The term ‘Artificial Intelligence’ was coined in 1955, but intelligent machines have been imagined since antiquity, and have continued to be imagined in science fiction. This presents us with a difficulty of definition, as AI is past, present and future. It is both imagined and, now, real. Is it all the same?
Complexity 2: Does AI have to be mechanical?
Computers, robots or programmed mechanical devices – shiny silicon-based structures operating on binary code. Can AI never be organic? How would we define the monster in Mary Shelley’s Frankenstein? What about hybrids of organic and mechanical, as in any number of sci-fi cyborgs, or brain implants as proposed by Neuralink?
Complexity 3: How does machine decision making and learning differ from that of humans?
The definition pivots on the lovely word ‘analogous’. The dictionary writers, those bastions of human knowledge, are not satisfied that machine intelligence is the same as that of humans. In this way, the very concept of AI has not passed the Turing Test. But what makes machine intelligence different? The mechanism? The motivation? The application?
Complexity 4: Where do other beings come into this?
The definition establishes a human realm of learning and decision making – but are animals not also capable of these? Are plants? Are microbes? Are systems?
Complexity 5: Are speech recognition and question answering markers of intelligence?
These are incontestably areas in which machines shine, but was Watson’s intelligence analogous to human intelligence when it won Jeopardy!? Is Alexa’s intelligence analogous to human intelligence when it plays the song you asked for? Was Deep Blue’s intelligence analogous to human intelligence when it beat Garry Kasparov at chess? (I’ve just read his book on the subject, so I will definitely be coming back to this one.)
I think we need to go deeper, and break down the definition further. What is intelligence? According to the trusty dictionary:
capacity for learning, reasoning, understanding, and similar forms of mental activity; aptitude in grasping truths, relationships, facts, meanings, etc.
Hooray – we’ve struck another seam of complexities! (Exacerbated by that cheeky et cetera at the end; who knows what that could be hiding…)
Complexity 6: What is learning, reasoning, understanding?
We have some deep educational questions here: if I memorise Wikipedia like IBM’s Watson, have I learned? If I can suggest the likely next word in a sentence like autocorrect, have I reasoned? If I can write prose in response to a prompt like GPT-3, have I understood? I think it is fair to say that these activities do not guarantee learning, reasoning, or understanding – but they could entail them. If I did these things, I would say that I have used these faculties. How do we test or define whether the machine has?
Complexity 7: What is mental activity?
Does one have to have a brain to exhibit intelligence? Can one have a mind without a brain? Does this require consciousness?
Complexity 8: What is truth?
Very Pontius Pilate of me. Seriously – are humans the arbiters of truth? Is there a ground truth?

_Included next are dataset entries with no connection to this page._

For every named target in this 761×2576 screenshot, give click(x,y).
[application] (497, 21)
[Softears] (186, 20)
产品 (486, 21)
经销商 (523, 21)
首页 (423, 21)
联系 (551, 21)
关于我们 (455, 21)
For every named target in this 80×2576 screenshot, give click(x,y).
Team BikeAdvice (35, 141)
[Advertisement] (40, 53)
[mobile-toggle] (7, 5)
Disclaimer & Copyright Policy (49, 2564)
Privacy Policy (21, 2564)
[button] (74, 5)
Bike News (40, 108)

Are there truths that machines might be capable of understanding that we can’t?
And finally (because my head’s starting to hurt): let’s look at the definition for ‘artificial’.
1. made by human skill; produced by humans (opposed to natural)

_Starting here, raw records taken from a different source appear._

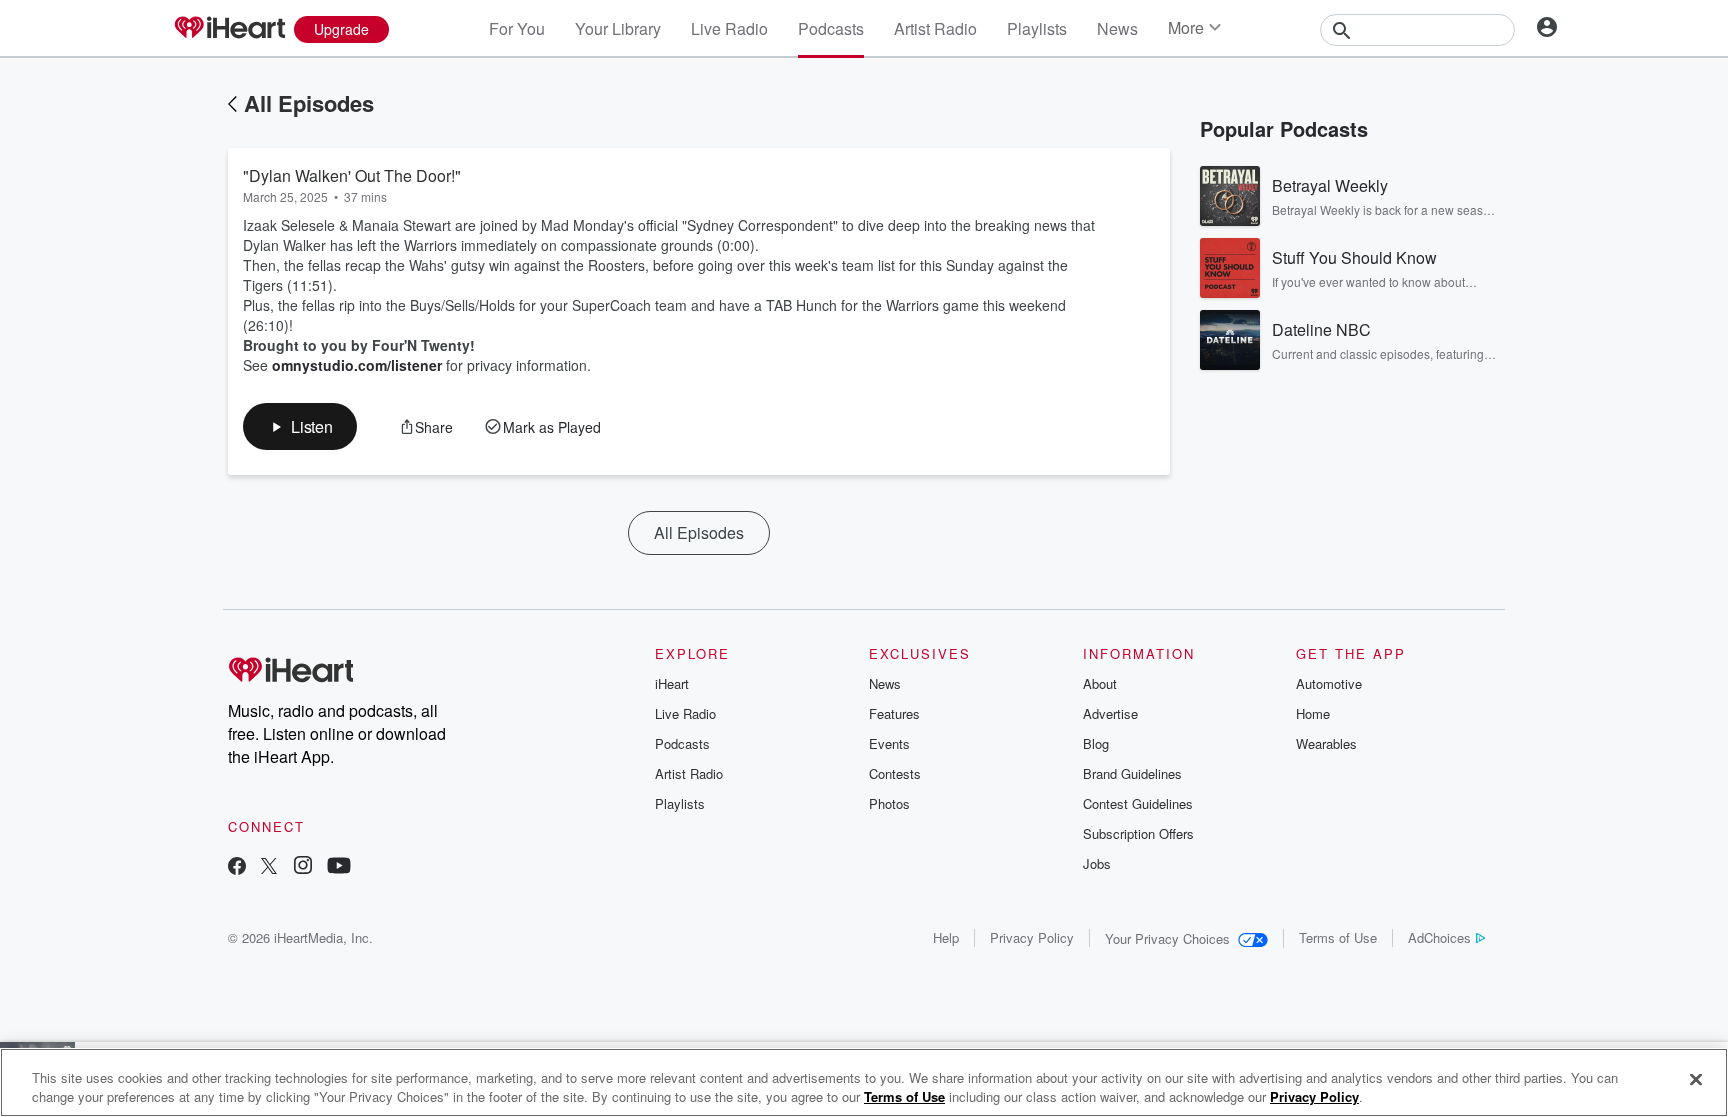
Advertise (1110, 713)
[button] (300, 426)
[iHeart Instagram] (303, 867)
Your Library (618, 28)
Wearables (1326, 743)
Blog (1096, 743)
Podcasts (831, 28)
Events (889, 743)
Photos (889, 803)
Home (1313, 713)
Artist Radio (935, 28)
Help (946, 937)
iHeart (672, 683)
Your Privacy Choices (1167, 938)
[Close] (1696, 1080)
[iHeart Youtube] (339, 867)
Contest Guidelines (1138, 803)
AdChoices (1439, 937)
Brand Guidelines (1132, 773)
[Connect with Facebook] (237, 867)
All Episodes (309, 103)
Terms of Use (1338, 937)
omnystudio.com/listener (357, 365)
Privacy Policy (1032, 937)
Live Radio (729, 28)
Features (894, 713)
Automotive (1329, 683)
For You (517, 28)
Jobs (1097, 863)
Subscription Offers (1138, 833)
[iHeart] (229, 29)
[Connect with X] (269, 867)
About (1100, 683)
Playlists (1037, 28)
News (1117, 28)
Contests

2. imitation; simulated; sham
Complexity 9: Is AI an extension of human intelligence?
If humans made it, can we claim it? When we harness it, are we collaborating with it or exploiting a tool?
Complexity 10: Is our intelligence something to be imitated?
Perhaps we are being arrogant here in assuming that our intelligence is the model to follow. Might machines be capable of something different or more? And why do we assume we are the original – how do we know that we ourselves are not simulations?
On that existential crisis inducing note, I’m going to call it a day. This so-called intelligence, grown weary of metaphysics, needs cheese and Netflix.